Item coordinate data
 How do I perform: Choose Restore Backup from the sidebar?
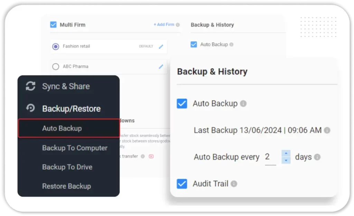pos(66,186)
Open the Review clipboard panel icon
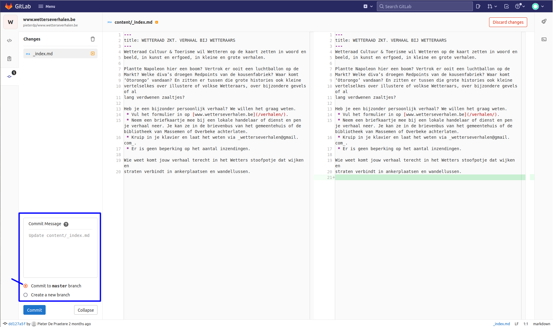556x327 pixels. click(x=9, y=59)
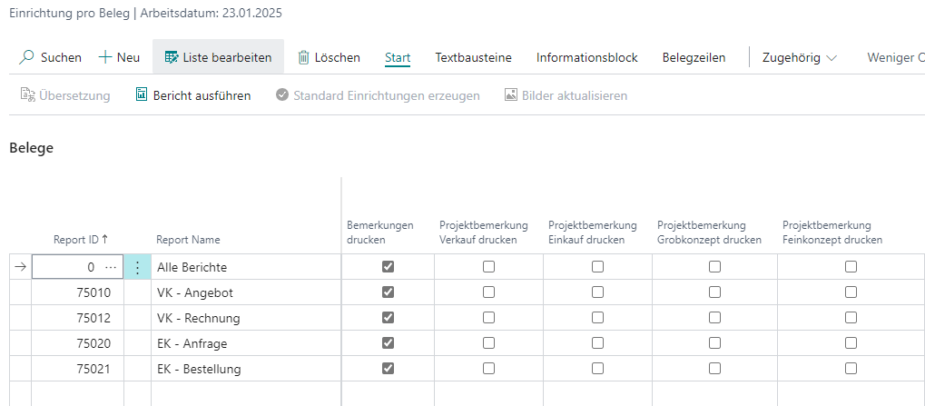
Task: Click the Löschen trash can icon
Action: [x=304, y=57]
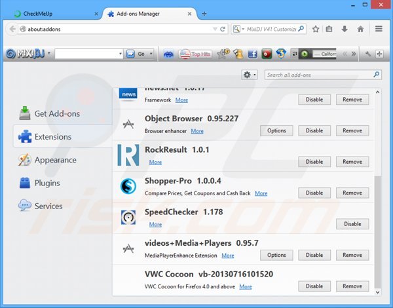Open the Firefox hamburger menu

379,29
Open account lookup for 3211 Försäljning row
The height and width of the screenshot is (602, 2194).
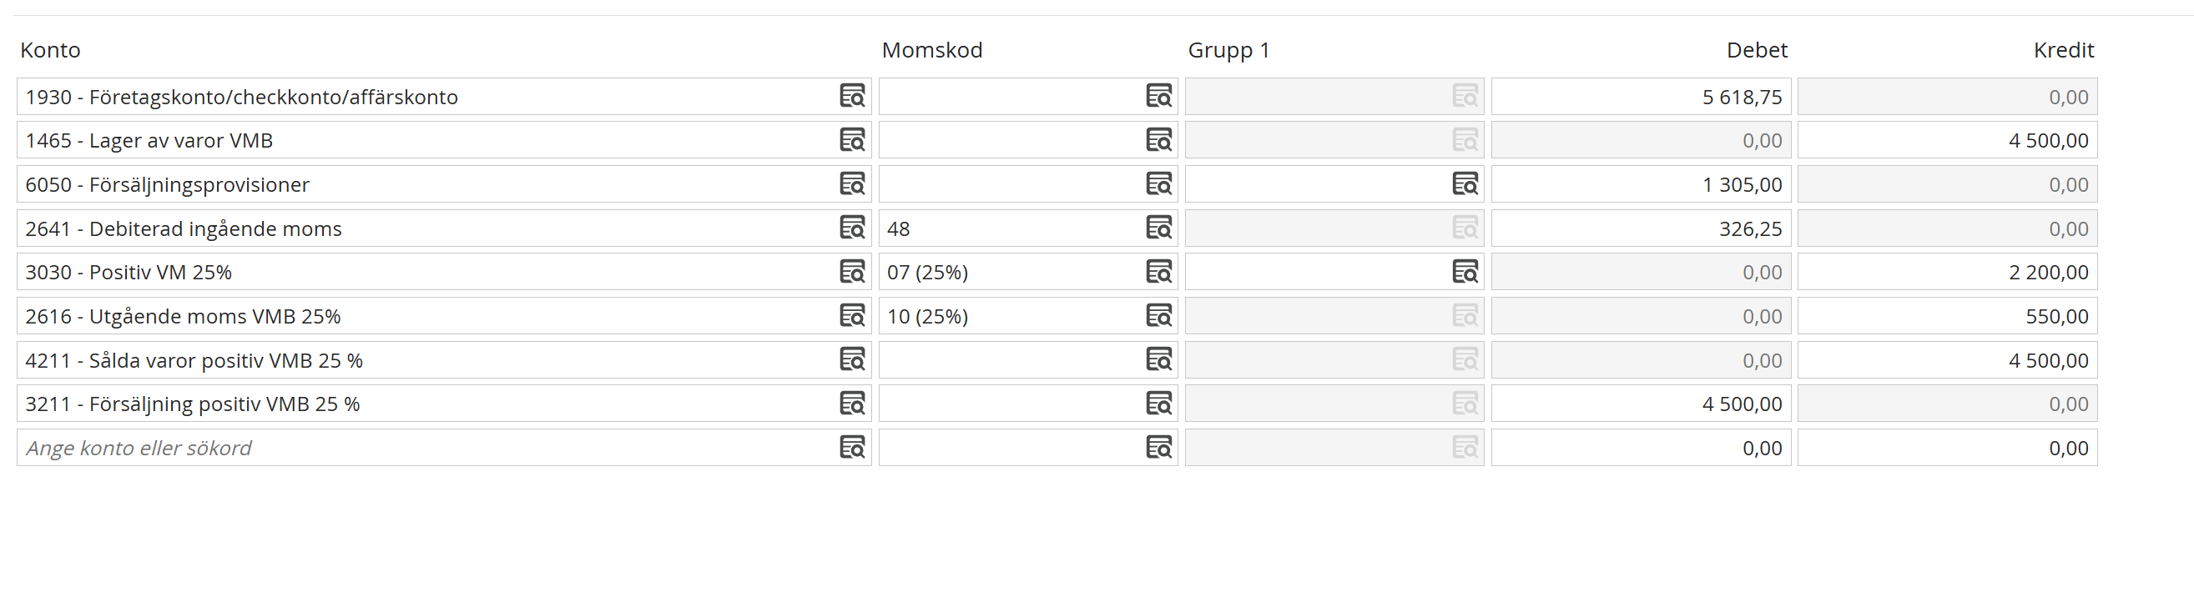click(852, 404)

---

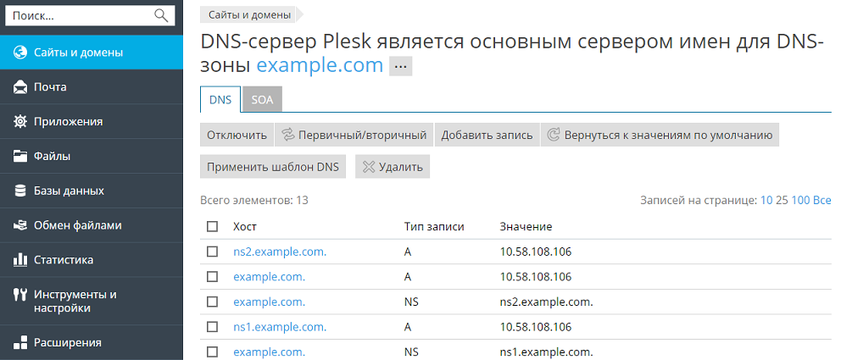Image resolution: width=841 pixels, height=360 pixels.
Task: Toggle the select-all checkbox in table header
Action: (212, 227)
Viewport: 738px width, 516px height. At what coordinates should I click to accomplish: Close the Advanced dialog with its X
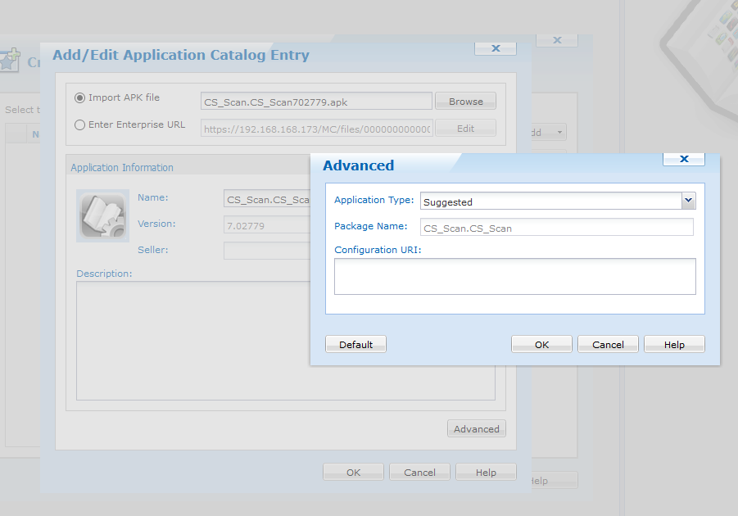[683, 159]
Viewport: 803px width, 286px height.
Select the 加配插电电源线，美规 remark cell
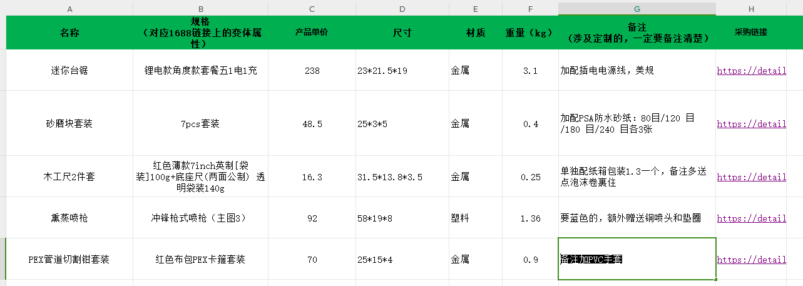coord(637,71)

Task directions
Convert the stretch of the records above that opens with the line containing "How do I perform: Choose" and closes with the line containing "click(852, 404)" into a Markdown table with two columns, Row and Line, numbering the rows and skipping blank lines. Leave the pictures out.

Output of the exercise
| Row | Line |
|---|---|
| 1 |  How do I perform: Choose Restore Backup from the sidebar? |
| 2 | pos(66,186) |
| 3 | Open the Review clipboard panel icon |
| 4 | 556x327 pixels. click(x=9, y=59) |
| 5 | Task: Click the Löschen trash can icon |
| 6 | Action: [x=304, y=57] |
| 7 | Open the Firefox hamburger menu |
| 8 | 379,29 |
| 9 | Open account lookup for 3211 Försäljning row |
| 10 | The height and width of the screenshot is (602, 2194). |
| 11 | click(852, 404) |